As a child, Stuart Duncan hung out in the California folk club where his father was the soundman. He was inspired by the music of Vassar Clements, Byron Berline, and others. At age seven, he took up playing fiddle. Now he has chalked up a career that includes two Grammy Awards and being named the International Bluegrass Music Association's Fiddle Player of the Year eight times. He was a founding member of the Nashville Bluegrass Band and is perennially one of Nashville's most sought-after session musicians. He recently collaborated with Yo-Yo Ma, Chris Thile, and Edgar Meyer on The Goat Rodeo Sessions (Sony Masterworks).
Emmylou Harris and the Red Dirt Boys
When Emmylou Harris was a kid, she wrote a letter to Pete Seeger, concerned that if she was living a sheltered life at her parents' house and hadn't suffered enough, she couldn't be a folksinger. Pete wrote back, saying: "Don't worry. Life will catch up with you. You'll suffer. Don't go hop a freight." It worked out. With dozens of acclaimed recordings and countless awards, including 12 Grammys, Emmylou maintains a widespread and loyal following, whether she's singing folk, country, pop, or traditional tunes. This year, she celebrates 20 years as a member of the Grand Ole Opry. Her latest CD is Hard Bargain (Nonesuch Records). The Red Dirt Boys are: Chris Donohue (bass) and Phil Madeira (guitar, keyboards).
Growing up in rural Maine, Heather Masse sang hymns and folk songs around home with her family. Now based in New York, this New England Conservatory of Music alum is a one-third of the Juno Award-winning Canadian trio The Wailin' Jennys. Her solo album, Bird Song, was released in 2009 on Red House Records. The Jennys' latest is Bright Morning Stars (Red House).
Songwriter, vocalist Aoife O'Donovan grew up in a musical family in Newton, Massachusetts. In her teens, she took an interest in the American folk tradition, and she spent her summers in Ireland, studying music and dance. After graduating from the New England Conservatory of Music, she formed the progressive bluegrass band Crooked Still. With that group currently on hiatus, Aoife has turned to other projects, including plans to release a solo album later this year.
Garrison Keillor was born in Anoka, graduated from the University of Minnesota ('66), and lives in St. Paul. He is the author of numerous books, including Pilgrims: A Wobegon Romance, and Guy Noir and the Straight Skinny (Viking), and the editor of several anthologies of poetry, including Good Poems: American Places (Viking).

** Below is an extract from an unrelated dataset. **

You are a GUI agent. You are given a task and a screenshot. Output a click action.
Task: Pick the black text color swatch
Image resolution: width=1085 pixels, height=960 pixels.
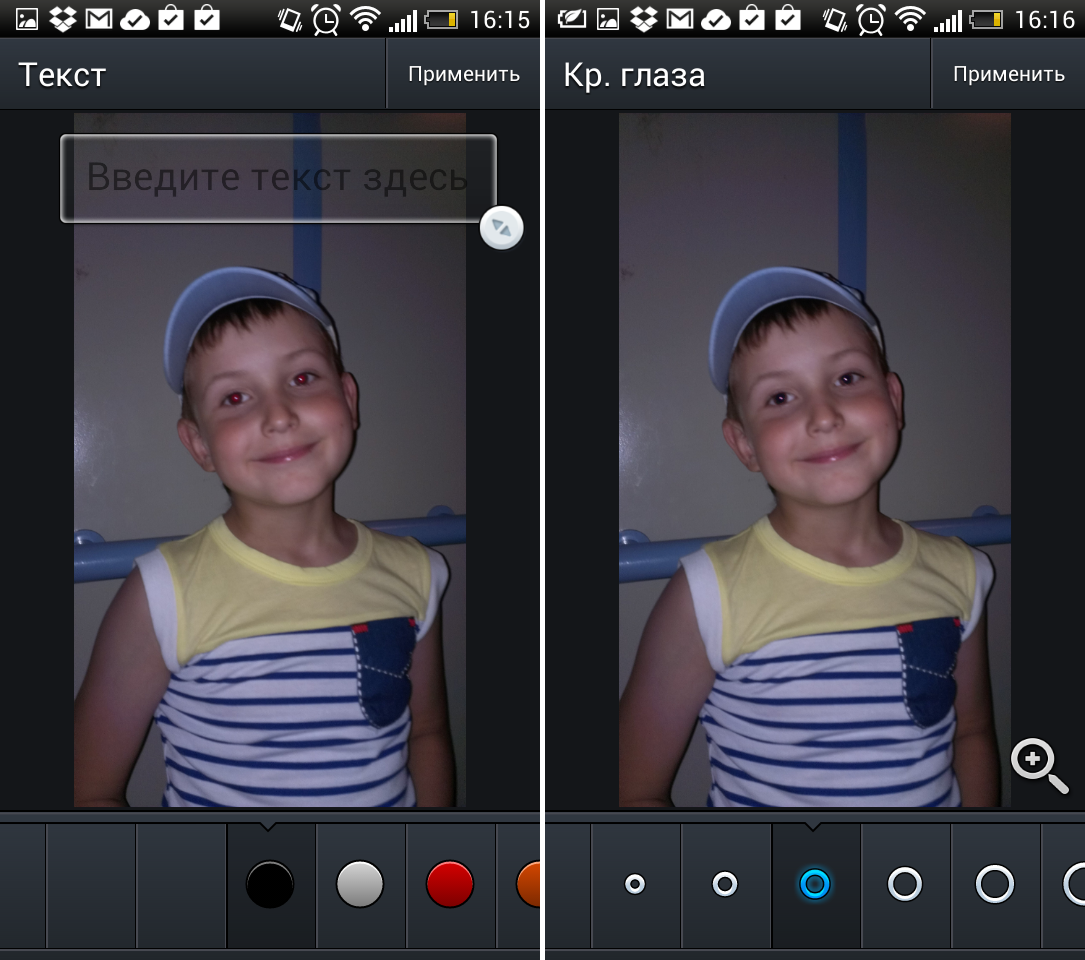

The Guy's All-Star Shoe Band
The Guy's All-Star Shoe Band is led by A Prairie Home Companion music director Richard Dworsky. Keyboard player, composer and improviser in any style, he also writes all the script themes and underscores. His latest CD is So Near and Dear to Me.

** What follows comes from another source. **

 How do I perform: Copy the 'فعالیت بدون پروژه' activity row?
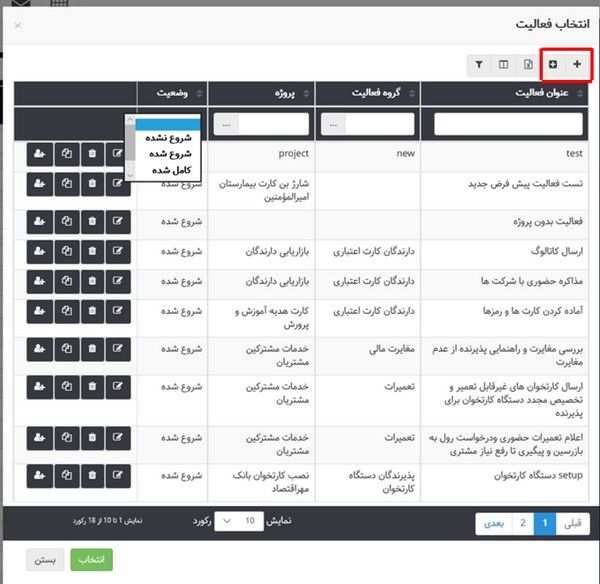(x=66, y=220)
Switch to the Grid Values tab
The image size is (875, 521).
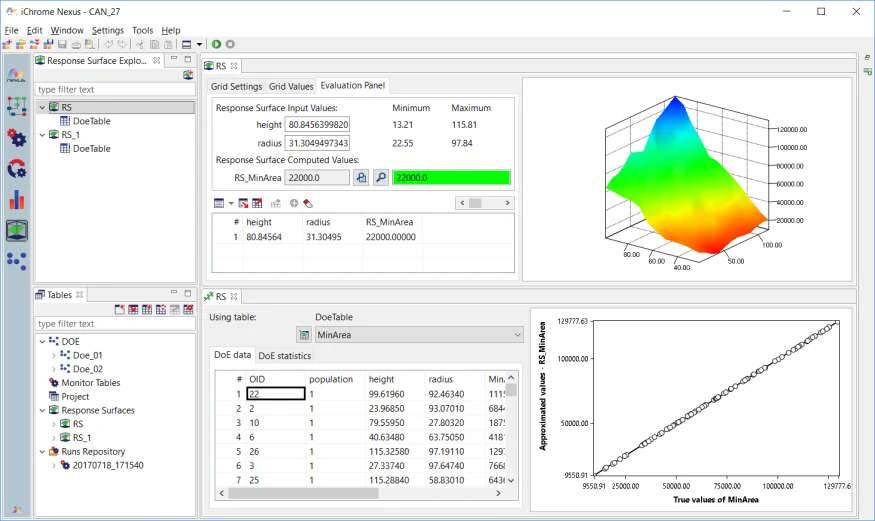291,86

Chet Atkins called Pat Donohue (guitar) one of the greatest fingerpickers in the world today. And he writes songs too — recorded by Suzy Bogguss, Kenny Rogers, and others. Nobody's Fault (Bluesky Records) is the most recent of Pat's 10 albums.
Gary Raynor (bass) has performed with the Count Basie band and Sammy Davis Jr., with whom he toured for several years. He was first call for dozens of touring Broadway shows, including the first presentation of The Lion King. Gary teaches at the McNally Smith College of Music in St. Paul.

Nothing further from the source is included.